Monday, March 14, 2005

Realising I am not brave

Reading some other peoples blogs is inspiring. Take Jessica Rabbit for example who shows up in some of my comments. This is a lady who has done it all or almost all anyway and her most recent entry is a brilliant piece of writing and a testament to true love.
However my life I need not point out is different. I have discovered the problem, apart from having to fill in a tax form that I knew nothing about, and don't know where to get, not being able to pay my rent, (they sent me a reciept for it anyway, so I am keeping quiet till they ask) having to go to the cops and sign a form that says I am no longer living with either the bane nor the joy of my life, (should have done it six months ago apparently), and apart from the fact that I don't make enough money, so I need to find a real job even a crap one, (I thought I had finished the sweeping shit jobs) and unemployment in this region is 15%, apart from all that, and having to organise a whole load of english classes for ungrateful students who don't realise that the letter Z is not the most popular letter in English and that H isn't there for decoration, apart from that, the problem is I suddenly realise I am a coward.
I am stuck in a rut I can't get out of right now because I am afraid to speak french. Don't get me wrong, one on one, my french is okay, I can have a conversation about almost anything assuming I am not tired, (I am just over full blown flu, had my heart broken, have no cash, and few close friends, worry about my boy all the time and generally worrry, how could I possilby be tired?). The worry gives rise to fear which is exhausting, which gives rise to more fear, which wins out to cowardice. I cannot get my head around working in a buger joint or serving coffee to French people I just freeze at the thought of it. Now if you asked me to work in a hospital, be a barman, wash dishes, clean houses, yeah no problem. But a guy who grew up in Ireland when there was no economy, has been rarely out of a job, has never not paid a bill in his life, and is intelligent, is now down on himself cause just like 5 million other people in France I can't get a real job and I am too proud to serve ice cream. What the hell is wrong with me. The language problem comes from hearing a new voice or a new accent, each time it takes me five minutes to figure it out. Imagine you are hurrying for lunch you order a cream coffee and you have to repeat it 6 times to the obviously dumb ass who doesn't understand what you are saying. How the hell did he get the job in the first place? Well he had more courage than I for one. That's how.
With the weather improving up to 18C so I didn't wear my gloves on the scooter for the first time today I was kinda wistfully hoping the sunshine would snap me out of my anal obbession and I could stop walking around like an acrobat with my head up my ass complaining about the smell. No joy yet. One job I applied for online today replied negatively so quickly, they couldn't have time to read the email never mind the CV. Oh the joys of being a naieve 18 year old again at the age of 37. Still I don't have a problem. I just need to get up off my ass and find the confidence and start talking the old blarney I used to in Ireland, albeit in a different language, accent and country to very very very different people.
Funny I was planning to write about St Patricks coming up and I have no idea what any Irish people here are doing apart from working. Still guess I won't be having my annual lunch time Guinness. Don't think it would go down to well in English class at the bank in Monaco. Ha how grand does that sound. Still I am not brave for staying here to be close to my son and whoever decides I am the man of their dreams in the future, just stubborn. Maybe its a good start.

4 comments:

Candy said...

Don't be too hard on yourself. I think you are very brave. Living and working in a different country with a language not your own and so many unknown factors in your life. You have to be brave to have so much going on at once.

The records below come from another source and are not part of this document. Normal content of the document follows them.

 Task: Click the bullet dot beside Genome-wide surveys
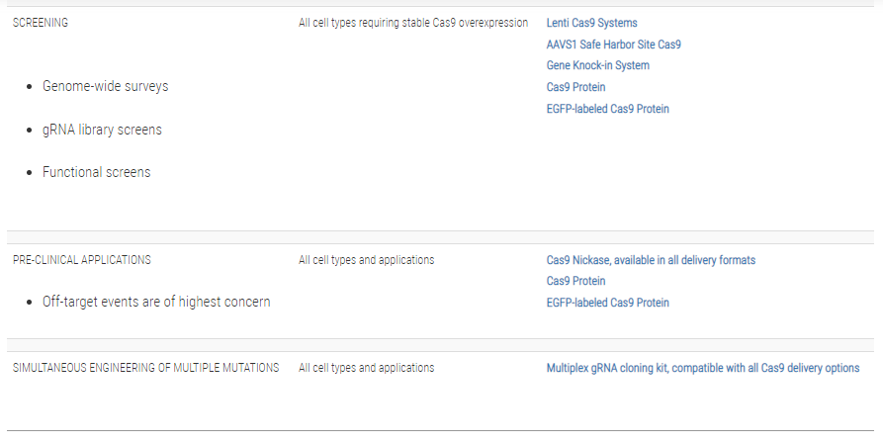[x=30, y=87]
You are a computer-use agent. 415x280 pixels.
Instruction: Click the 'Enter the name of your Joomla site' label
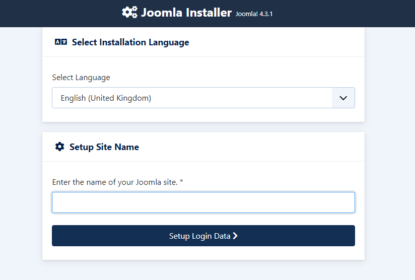pos(115,182)
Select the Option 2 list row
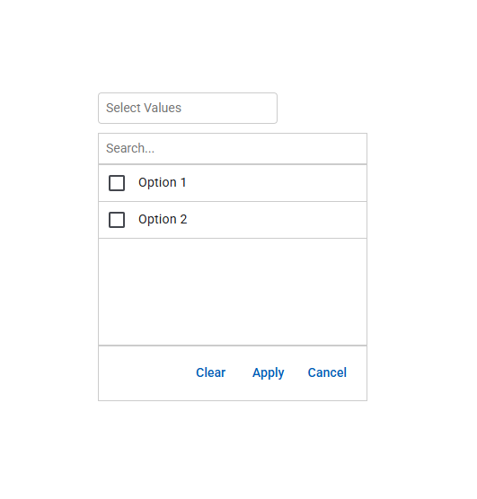Screen dimensions: 477x499 (233, 220)
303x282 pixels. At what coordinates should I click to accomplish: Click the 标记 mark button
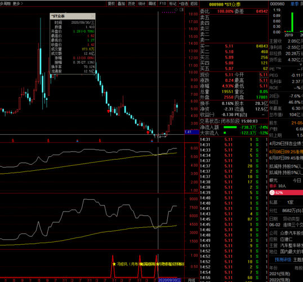point(173,3)
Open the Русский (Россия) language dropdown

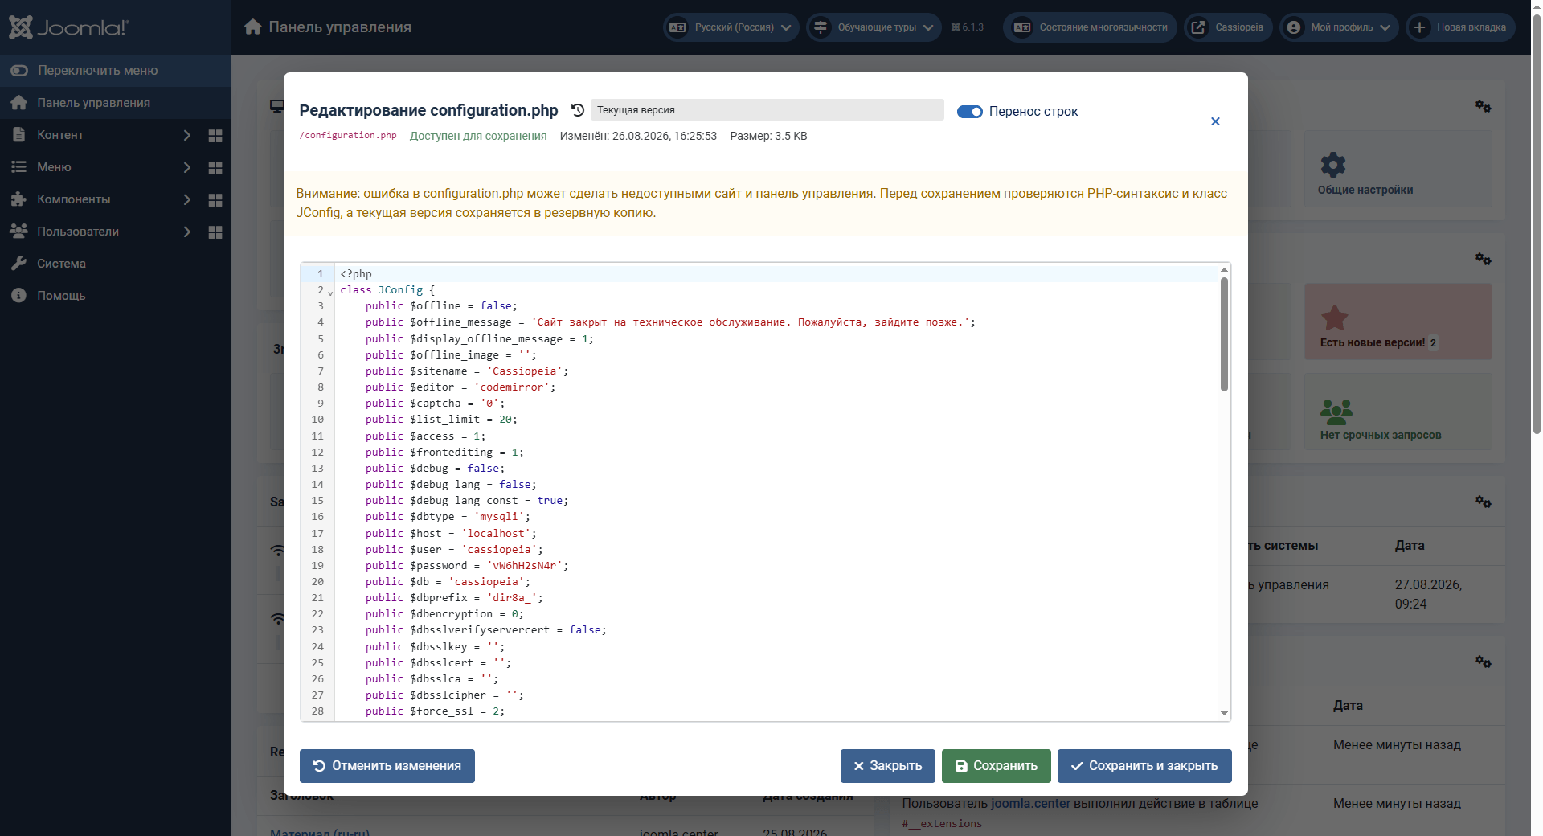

I am not so brave, I have a comfort zone that I live in. I am wondering where my life is going to go. Worried that I am not smart enough to go to school for the job I really want and deathly afraid that all I will ever be able to do is work in a bar my whole life.

We all have our fears, we all pull through, we all find better days.

I hope you find yours soon and thank you for your kind words and support.

Steve said...

I have been silently reading your blog over the past few weeks (that's right, a lurker!), because there's something very human, open and honest about it. You describe trials and tribulations that many expatriates, like me, have gone through. For my first few years in France I was obsessed with the language. But I felt I was always asking people to repeat themselves. It was years before I could understand an entire film. Talking came easier; I had all the basic grammar, maybe because I had had inspiring teachers. I read a lot and kept personal glossaries, too. I was always looking for opportunities to try out new words and expressions. It's a slow, but rewarding process, like learning to play a musical instrument. You'll do it. Then you'll look back and realise how much you've accomplished.
Another time I'll comment on some of your other posts.
Courage, tu tiens le bon bout !

Warrior said...

Thanks for your comments guys. Nice to know there are people out there who understand.

Madame D said...

Just followed a comment from JRab.
I think it's amazing that you are staying in a country where you aren't completely comfortable with the language, basic communication, so you can be close to your son. Many many men I know wouldn't do that. I'm moving in May, and I have no idea the next time my ex will see the Boy. I have loads of respect for men who sacrifice for their kids.
I'd love to offer platitudes, but they'd just be lots of crap. The good and bad come and go. Don't give up, and the good eventually outweighs the bad.